Part of "The Ideals Guide to" series, this volume divides the country into nine regions and highlights churches of interest in each of those areas, making it a user-friendly guidebook for road-trippers. If you find yourself in need of an ecclesiastical experience in, say, the Great Lakes region, you can turn to page 183 and find a map showing the locations of six historical churches within a reasonable driving distance. The next few pages describe those churches in varying amounts of detail --- some churches may warrant a full page or more, while others get only a paragraph --- but all have the usual, and vital, information for travelers: location, phone, visitors' hours, admission fee (if any), wheelchair accessibility, and website address.
Like the other three books in the series, which cover Revolutionary War sites, Civil War sites, and presidential homes and libraries, HISTORIC PLACES OF WORSHIP is printed on slick, heavy stock, pretty much guaranteeing that it will hold up to frequent use on a road trip or occasional glances as a coffee-table book.

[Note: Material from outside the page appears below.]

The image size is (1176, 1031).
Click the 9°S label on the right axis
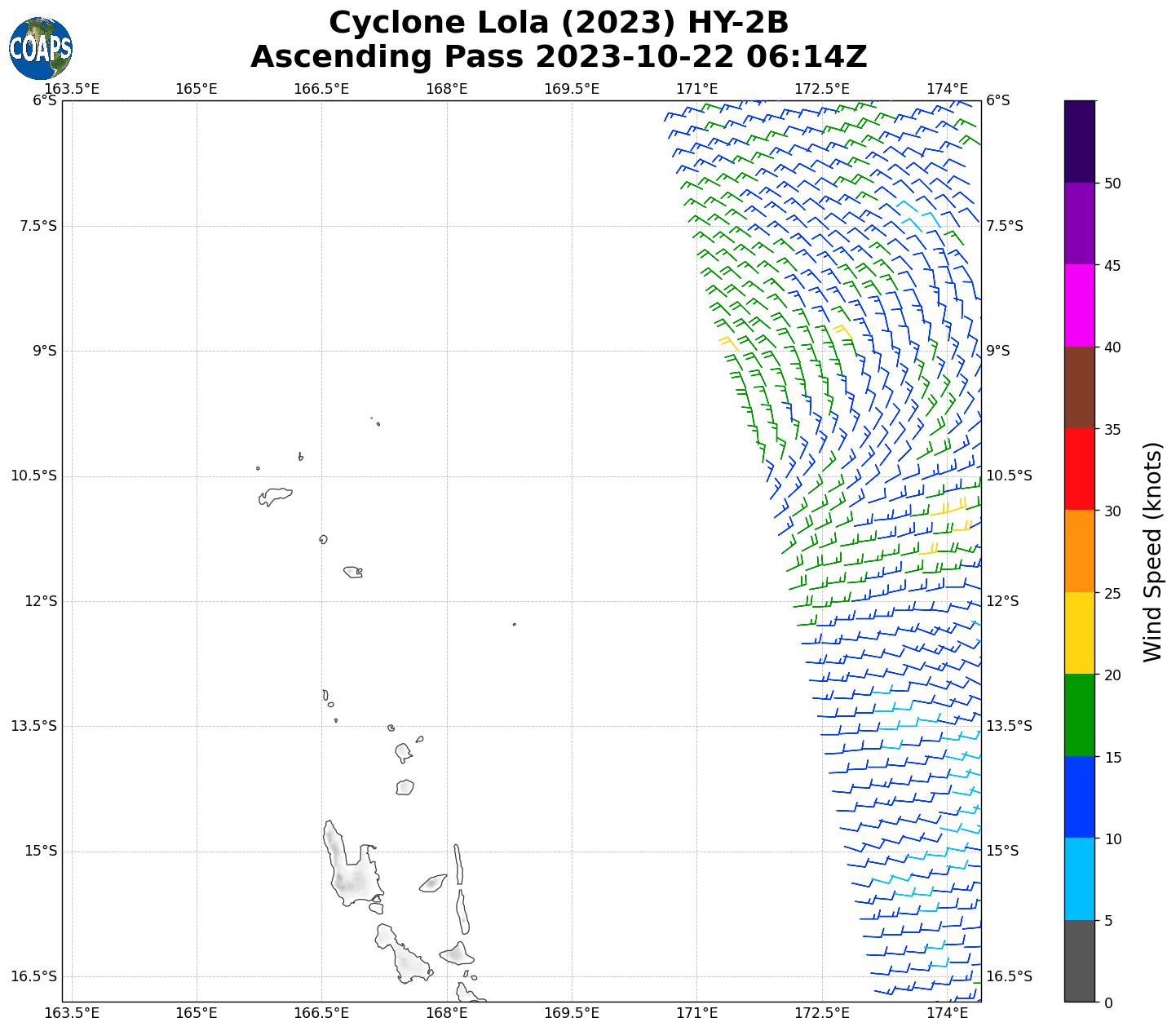[998, 351]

The quality paper also serves as the perfect backdrop for another of Ideals' standard features: absolutely gorgeous photography.

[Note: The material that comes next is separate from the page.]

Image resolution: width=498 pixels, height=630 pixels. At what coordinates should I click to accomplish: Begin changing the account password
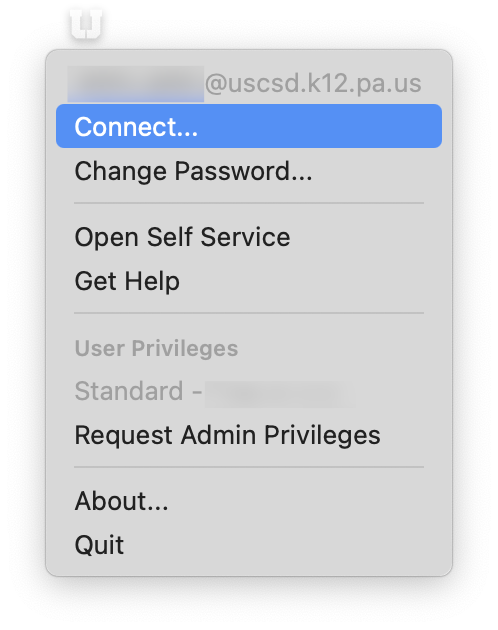tap(249, 172)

But the real test of any guidebook is in its usefulness, and that's where it's tough for a reviewer to do the reader justice. I suppose I could have asked Faithful Reader for a travel expense account, taken the next six months off, and traveled the country --- which does include Hawaii, you know --- checking out each and every church, all for the greater good of our readers.

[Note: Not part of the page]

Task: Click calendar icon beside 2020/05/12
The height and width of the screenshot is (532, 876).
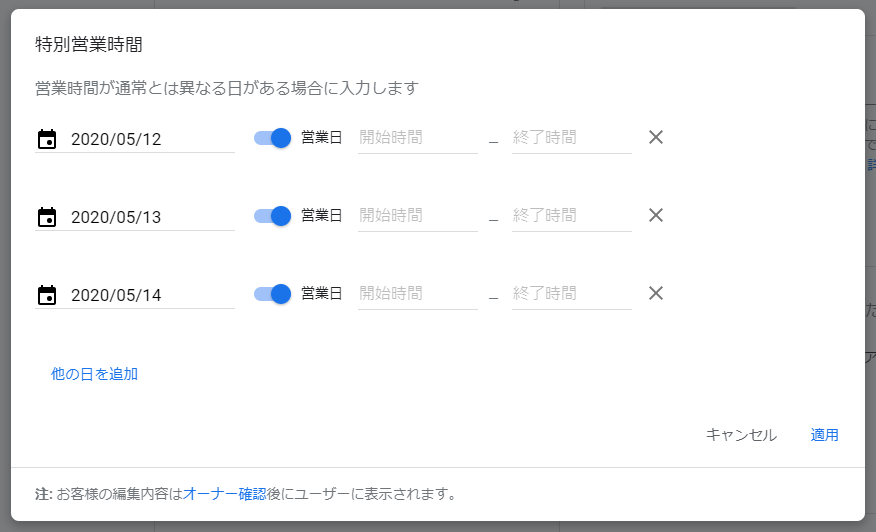Action: coord(47,139)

Thinking that might not work, I decided to take the book out for a bit of a test drive. So I took it to Tallahassee, Florida, where I unknowingly booked a room in the motel directly across the street from Mission San Luis --- one of the historical churches in the guidebook. Is God good or what?
Anyway, Mission San Luis, as it exists in 2005, turned out to be this wonderful oasis in the middle of Florida's capital city. It's a reconstruction of a Franciscan mission that existed from 1656 to 1704, when it was abandoned by the Apalachee Indians days before an attack by British soldiers and Creek Indians. It turned out to be so much more than the brief listing in the guidebook indicated --- which to me is a good thing. Understatement is always better than hype and makes for so many pleasant and serendipitous experiences. Given the number of churches and amount of information she had to work with, Skarmeas did a great job in providing just enough description to whet your appetite for more.
If you should decide to take this book on the road, feel free to use my highly unscientific and limited "test drive" as a guideline for what you can expect to get out of it --- more, not less. I doubt you'll be disappointed.